When training an agent using this algorithm, we can use any function, for example a neural net with for example `tanh` (continuous action spaces) or `softmax` (discrete action spaces) output function to represent the policy function. We want to find a $\theta$ which maximises:
![title](../resources/hill_climbing_formula.JPG)
(formula copied from Udacity Lecture notes)

where *J* is expected return, $\theta$ are weights, $\tau$ trajectory (a state-action sequence ${s_0, a_0, ... s_t, a_t, s_{t+1}}$).

We can use `hill climbing` to find the optimal values for a policy function as follows:

![title](../resources/hill_climbing_pseudocode.JPG)
(pseudocode copied from Udacity Lecture notes)
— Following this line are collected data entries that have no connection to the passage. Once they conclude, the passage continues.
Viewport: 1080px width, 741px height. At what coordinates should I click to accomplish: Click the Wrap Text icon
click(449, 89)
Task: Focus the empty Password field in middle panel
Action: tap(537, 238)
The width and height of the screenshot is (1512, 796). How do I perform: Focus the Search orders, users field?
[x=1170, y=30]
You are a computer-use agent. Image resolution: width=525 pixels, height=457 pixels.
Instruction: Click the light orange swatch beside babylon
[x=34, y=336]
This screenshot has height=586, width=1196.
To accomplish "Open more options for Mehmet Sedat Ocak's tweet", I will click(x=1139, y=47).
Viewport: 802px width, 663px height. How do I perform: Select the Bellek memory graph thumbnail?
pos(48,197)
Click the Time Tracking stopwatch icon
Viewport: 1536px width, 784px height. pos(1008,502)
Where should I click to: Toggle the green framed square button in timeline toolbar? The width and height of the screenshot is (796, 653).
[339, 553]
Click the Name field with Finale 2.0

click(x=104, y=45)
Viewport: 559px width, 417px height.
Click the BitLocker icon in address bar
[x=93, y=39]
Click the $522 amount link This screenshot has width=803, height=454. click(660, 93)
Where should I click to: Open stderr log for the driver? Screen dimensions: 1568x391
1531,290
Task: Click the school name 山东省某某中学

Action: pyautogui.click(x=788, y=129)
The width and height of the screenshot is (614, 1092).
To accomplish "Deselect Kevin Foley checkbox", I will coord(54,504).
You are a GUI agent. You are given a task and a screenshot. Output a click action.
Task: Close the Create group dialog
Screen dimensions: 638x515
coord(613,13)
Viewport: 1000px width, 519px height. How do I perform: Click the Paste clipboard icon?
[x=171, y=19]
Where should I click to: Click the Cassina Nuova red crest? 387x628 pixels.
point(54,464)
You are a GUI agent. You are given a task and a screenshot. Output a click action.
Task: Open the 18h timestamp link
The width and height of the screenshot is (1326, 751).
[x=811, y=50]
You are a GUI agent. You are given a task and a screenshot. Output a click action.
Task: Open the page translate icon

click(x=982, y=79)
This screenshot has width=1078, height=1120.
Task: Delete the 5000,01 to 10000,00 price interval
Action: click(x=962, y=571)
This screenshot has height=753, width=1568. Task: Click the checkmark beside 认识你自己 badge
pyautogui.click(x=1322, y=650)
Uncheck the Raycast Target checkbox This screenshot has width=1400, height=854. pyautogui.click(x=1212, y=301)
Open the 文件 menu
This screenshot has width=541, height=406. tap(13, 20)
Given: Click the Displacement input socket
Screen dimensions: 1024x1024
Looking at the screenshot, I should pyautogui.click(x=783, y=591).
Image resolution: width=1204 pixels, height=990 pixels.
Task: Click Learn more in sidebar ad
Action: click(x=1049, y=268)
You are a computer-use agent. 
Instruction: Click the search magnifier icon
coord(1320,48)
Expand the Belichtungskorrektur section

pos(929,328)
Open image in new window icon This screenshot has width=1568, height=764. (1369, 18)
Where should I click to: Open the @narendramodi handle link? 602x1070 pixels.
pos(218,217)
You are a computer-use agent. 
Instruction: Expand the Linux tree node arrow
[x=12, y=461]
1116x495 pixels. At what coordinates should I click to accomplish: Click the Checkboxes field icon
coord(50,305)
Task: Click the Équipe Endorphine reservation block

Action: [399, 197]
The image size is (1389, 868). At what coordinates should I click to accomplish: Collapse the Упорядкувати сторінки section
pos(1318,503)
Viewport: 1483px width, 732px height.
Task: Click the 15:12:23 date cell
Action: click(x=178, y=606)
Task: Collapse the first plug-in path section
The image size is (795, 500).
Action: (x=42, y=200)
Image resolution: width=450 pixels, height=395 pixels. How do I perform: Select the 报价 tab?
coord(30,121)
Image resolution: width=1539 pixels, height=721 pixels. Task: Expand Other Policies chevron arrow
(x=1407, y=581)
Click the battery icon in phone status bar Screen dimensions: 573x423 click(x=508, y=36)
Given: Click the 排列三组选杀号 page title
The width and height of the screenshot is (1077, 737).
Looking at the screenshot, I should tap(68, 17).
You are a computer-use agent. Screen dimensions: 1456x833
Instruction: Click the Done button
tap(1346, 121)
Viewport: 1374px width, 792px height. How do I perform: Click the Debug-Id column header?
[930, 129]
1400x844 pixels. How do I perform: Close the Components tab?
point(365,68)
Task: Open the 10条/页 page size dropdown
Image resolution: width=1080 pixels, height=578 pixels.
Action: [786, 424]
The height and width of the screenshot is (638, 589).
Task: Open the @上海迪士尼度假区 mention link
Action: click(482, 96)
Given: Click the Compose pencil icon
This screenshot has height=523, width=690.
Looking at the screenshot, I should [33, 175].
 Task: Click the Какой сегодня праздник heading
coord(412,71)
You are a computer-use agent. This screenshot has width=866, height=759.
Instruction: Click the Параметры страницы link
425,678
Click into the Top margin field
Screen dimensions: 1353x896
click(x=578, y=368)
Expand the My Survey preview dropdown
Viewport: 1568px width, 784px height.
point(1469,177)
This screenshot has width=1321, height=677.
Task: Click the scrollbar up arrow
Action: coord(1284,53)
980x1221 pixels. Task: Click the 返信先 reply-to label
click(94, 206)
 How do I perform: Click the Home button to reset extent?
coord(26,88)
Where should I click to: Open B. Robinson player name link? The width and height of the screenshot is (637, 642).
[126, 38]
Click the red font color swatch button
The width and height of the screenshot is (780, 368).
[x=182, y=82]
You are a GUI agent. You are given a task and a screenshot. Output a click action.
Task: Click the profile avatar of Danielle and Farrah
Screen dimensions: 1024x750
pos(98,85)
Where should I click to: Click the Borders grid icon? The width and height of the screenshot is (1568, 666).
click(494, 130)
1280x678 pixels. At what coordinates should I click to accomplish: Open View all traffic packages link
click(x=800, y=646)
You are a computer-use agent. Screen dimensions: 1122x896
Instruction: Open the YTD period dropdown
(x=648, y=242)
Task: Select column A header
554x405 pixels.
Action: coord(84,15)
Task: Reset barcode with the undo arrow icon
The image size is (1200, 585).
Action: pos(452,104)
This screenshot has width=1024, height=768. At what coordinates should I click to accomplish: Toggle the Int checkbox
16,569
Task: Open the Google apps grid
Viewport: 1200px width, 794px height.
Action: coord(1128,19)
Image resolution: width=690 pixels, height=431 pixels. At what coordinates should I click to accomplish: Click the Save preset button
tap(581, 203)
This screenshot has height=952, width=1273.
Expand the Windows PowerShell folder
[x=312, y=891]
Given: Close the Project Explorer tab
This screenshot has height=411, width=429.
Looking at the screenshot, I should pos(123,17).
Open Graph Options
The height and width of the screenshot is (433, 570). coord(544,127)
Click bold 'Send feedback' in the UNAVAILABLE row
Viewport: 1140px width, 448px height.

Replacing expected return *J* with sampled return *G* doesn't yield perfect result, but is often good enough in practice.

## 1.3. Improvements to Hill Climbing Algorithm

We cam add the following improvements to the algorithm to make training process smarter.
- `Steepest ascent hill climbing` is a variation of hill climbing that chooses a small number of neighboring policies at each iteration and chooses the best among them.
- `Simulated annealing` uses a pre-defined schedule to control how the policy space is explored, and gradually reduces the search radius as we get closer to the optimal solution.
- `Adaptive noise scaling` decreases the search radius with each iteration when a new best policy is found, and otherwise increases the search radius.

-----

# 2. Other Black Box Methods
## 2.1. Cross Entropy
The cross-entropy method iteratively suggests a small number of neighboring policies, and uses a small percentage of the best performing policies to calculate a new estimate.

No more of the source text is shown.